Add 101 to each coordinate in the answers as you copy out the records from the line containing "You are a GUI" through the line containing "pyautogui.click(x=367, y=120)", requests included. Leave the pictures out.

--- start of STORED ROWS ---

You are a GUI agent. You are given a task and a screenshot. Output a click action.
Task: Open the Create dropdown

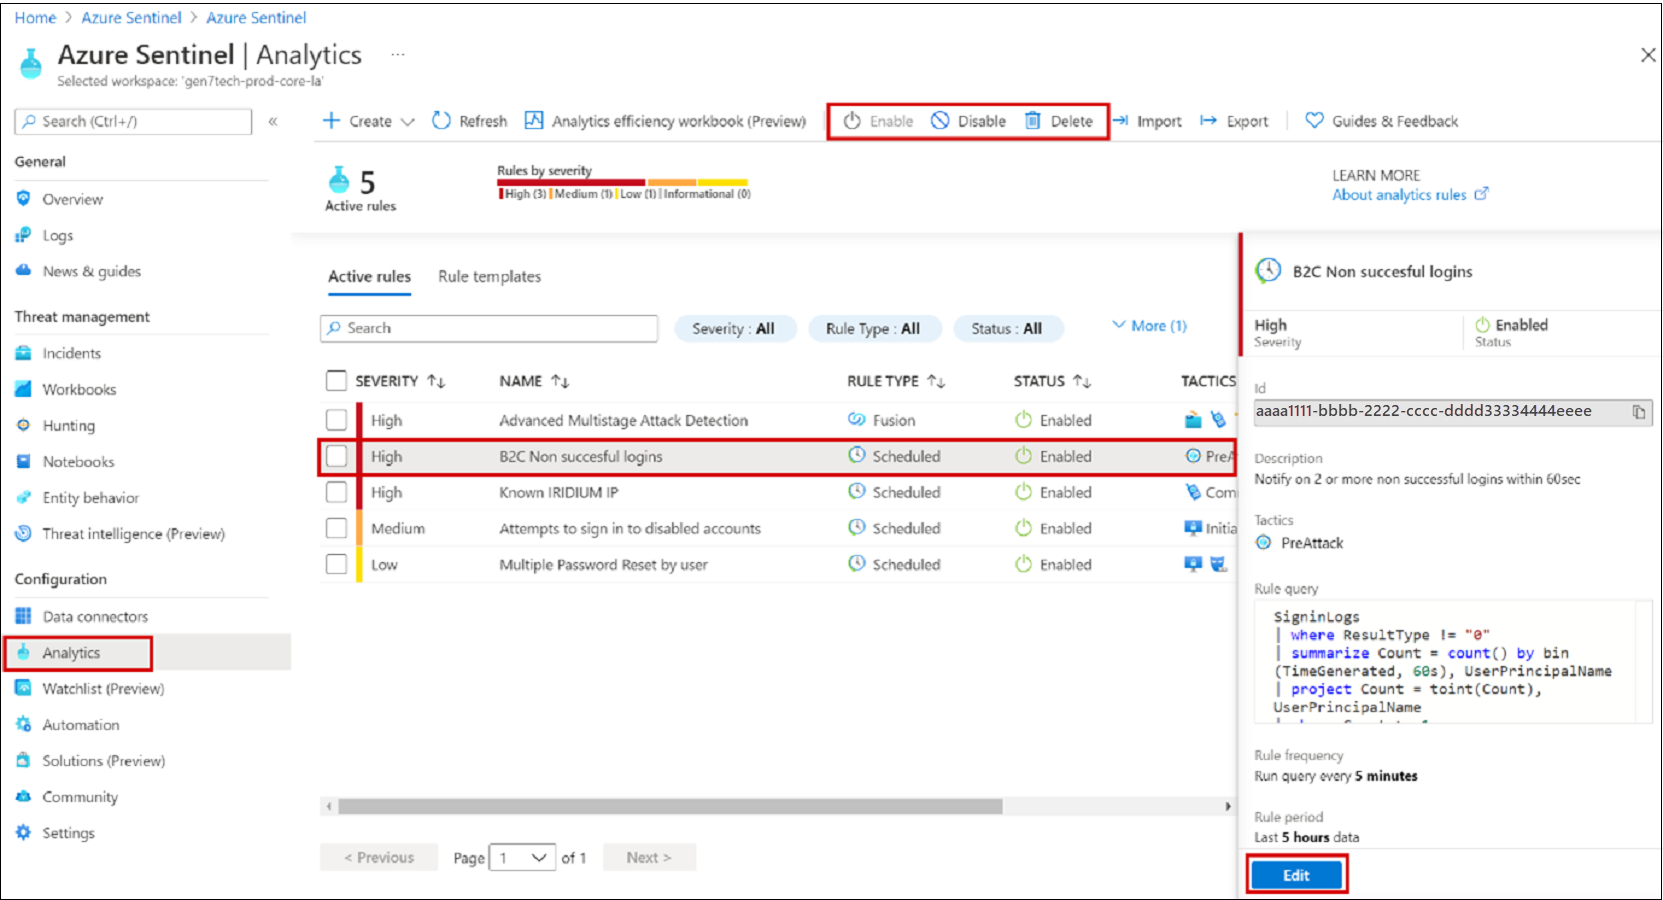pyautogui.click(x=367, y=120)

--- end of STORED ROWS ---
--- start of STORED ROWS ---

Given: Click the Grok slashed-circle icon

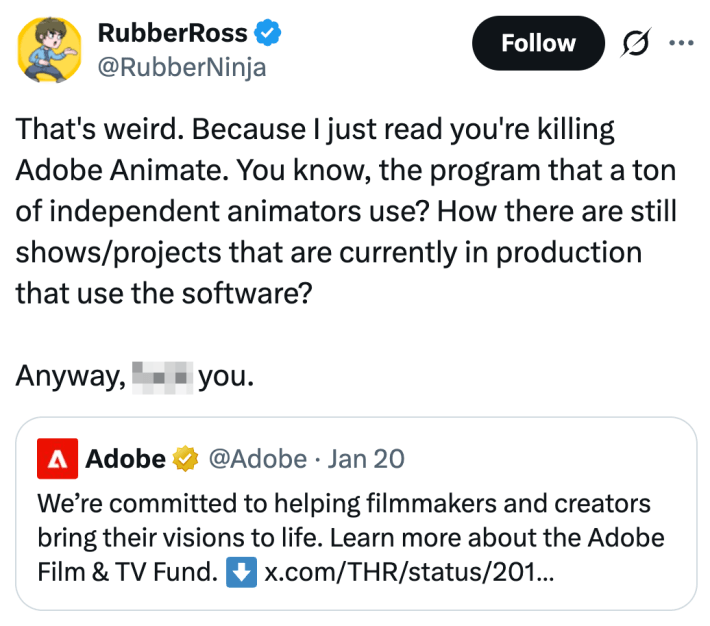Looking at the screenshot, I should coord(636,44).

--- end of STORED ROWS ---

THE REPLY:
You are a GUI agent. You are given a task and a screenshot. Output a click action.
Task: Open the Create dropdown

pyautogui.click(x=468, y=221)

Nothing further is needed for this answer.